Your response should contain every line from the data below that holds the string "computer".

RECORDS TO PROCESS.
-- Opening Marker --
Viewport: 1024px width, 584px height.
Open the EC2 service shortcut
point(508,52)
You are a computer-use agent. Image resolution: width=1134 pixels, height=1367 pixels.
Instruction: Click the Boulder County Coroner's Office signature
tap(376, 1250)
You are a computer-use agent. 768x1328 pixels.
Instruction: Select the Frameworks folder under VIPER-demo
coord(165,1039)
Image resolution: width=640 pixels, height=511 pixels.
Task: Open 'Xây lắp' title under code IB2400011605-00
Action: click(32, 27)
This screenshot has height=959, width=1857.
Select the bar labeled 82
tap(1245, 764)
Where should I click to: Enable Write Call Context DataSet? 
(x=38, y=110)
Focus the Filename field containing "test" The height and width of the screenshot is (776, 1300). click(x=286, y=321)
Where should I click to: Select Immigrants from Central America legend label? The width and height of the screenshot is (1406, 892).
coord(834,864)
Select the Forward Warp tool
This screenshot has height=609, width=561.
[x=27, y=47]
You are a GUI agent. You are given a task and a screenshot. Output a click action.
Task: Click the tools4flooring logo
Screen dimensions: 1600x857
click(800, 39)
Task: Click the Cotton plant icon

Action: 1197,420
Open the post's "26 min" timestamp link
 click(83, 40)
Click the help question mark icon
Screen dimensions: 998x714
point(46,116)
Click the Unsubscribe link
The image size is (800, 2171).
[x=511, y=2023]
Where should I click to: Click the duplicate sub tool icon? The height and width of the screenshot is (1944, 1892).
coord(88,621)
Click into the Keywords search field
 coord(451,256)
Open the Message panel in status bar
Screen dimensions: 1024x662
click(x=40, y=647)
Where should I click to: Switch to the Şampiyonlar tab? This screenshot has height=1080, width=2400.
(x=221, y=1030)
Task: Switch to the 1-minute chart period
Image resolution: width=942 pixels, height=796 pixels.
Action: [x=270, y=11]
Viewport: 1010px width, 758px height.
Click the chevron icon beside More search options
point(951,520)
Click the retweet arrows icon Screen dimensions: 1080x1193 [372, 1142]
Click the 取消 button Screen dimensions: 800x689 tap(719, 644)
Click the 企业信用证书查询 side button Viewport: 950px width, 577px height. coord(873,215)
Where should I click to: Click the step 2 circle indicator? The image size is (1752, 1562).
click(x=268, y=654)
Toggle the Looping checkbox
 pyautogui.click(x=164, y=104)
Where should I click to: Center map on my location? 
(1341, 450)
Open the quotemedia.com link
-- Closing Marker --
EXERCISE ANSWER.
You are a computer-use agent. Image resolution: width=1134 pixels, height=1367 pixels.
You are a computer-use agent. 768x1328 pixels.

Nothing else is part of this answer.